USGS releases new Produced Waters Geochemical Database
The U.S. Geological Survey recently released its new Produced Waters Geochemical Database.
April 17, 2014 -- The U.S. Geological Survey (USGS) recently released its new Produced Waters Geochemical Database (located here) -- an online platform that provides valuable information on a comprehensive list of chemicals, including major elements, trace elements, isotopes, and time-series data.
The database is publicly available to all industry experts and interested members of the public, and is a key resource for scientists studying produced waters and their geochemical and environmental impacts. Accordingly, it serves as an update of the 2002 USGS Produced Waters Database, adding more than 100,000 new samples with greater spatial coverage and from both conventional and unconventional oil and gas development.
"This update of the database -- with significantly more samples, types of analyses, and data from unconventional oil and gas wells -- will be a tremendous tool for a number of stakeholders," said USGS scientist Madalyn Blondes, who led the development of the database.
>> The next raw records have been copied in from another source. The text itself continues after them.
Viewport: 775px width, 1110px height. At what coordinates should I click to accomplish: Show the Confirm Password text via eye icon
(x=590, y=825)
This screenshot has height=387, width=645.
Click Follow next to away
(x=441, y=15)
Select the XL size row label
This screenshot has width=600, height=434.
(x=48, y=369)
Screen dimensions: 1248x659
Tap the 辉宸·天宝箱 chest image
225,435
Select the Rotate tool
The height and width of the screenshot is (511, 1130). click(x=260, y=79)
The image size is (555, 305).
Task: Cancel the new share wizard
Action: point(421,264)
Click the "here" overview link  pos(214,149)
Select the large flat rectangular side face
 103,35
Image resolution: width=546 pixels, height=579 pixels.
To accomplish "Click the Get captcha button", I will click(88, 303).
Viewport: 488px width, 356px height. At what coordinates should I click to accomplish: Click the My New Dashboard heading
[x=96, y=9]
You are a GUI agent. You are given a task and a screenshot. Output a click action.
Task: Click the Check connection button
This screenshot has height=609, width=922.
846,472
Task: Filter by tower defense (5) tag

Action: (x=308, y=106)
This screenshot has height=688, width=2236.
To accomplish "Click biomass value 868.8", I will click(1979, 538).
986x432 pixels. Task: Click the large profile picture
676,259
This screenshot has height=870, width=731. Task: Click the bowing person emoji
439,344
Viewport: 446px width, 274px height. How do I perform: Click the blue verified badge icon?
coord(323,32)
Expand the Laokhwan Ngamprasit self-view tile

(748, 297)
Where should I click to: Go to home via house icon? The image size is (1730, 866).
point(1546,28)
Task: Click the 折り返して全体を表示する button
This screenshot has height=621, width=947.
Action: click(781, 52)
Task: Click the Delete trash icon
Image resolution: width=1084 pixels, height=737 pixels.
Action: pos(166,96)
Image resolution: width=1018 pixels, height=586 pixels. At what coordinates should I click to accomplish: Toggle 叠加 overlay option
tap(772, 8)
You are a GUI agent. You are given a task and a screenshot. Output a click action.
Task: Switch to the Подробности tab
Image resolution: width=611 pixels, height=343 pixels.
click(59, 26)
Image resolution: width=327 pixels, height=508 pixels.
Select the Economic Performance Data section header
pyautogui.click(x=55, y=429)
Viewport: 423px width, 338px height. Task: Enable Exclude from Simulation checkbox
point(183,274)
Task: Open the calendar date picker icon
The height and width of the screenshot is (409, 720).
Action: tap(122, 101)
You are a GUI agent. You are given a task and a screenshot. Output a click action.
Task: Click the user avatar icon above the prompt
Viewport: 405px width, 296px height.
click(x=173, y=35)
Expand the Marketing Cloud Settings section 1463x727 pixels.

For example, "Industry can use the database to examine water quality for prospective plays and to plan for wastewater injection and recycling. Farmers can look up local produced water quality for possible remediation and reuse. Local and national resource managers and economists will have new data to aid in tracking the composition of trace elements and quantifying strategic mineral commodities."
The USGS Produced Waters Geochemical Database also aids in identifying each sample according to what kind of well it was produced from, the properties of the rock formation it originated from, and the physical properties of the water in the sample. The kind of well the sample originated from is important, as different well types involve different production methods and rock formations. The database lists seven different kinds: conventional oil and gas, shale gas, tight oil, tight gas, coal bed methane, geothermal, and groundwater.
The USGS Produced Waters Geochemical Database is designed to be dynamic and easily updated with new data or corrections as needed. It is made up of 25 smaller databases, publications and reports. The Produced Waters project, as part of the USGS Energy Resources Program (ERP) examines the characterization, use and impact of waters associated with oil and gas production. To learn more about USGS produced waters and other energy research, visit the USGS Energy Website.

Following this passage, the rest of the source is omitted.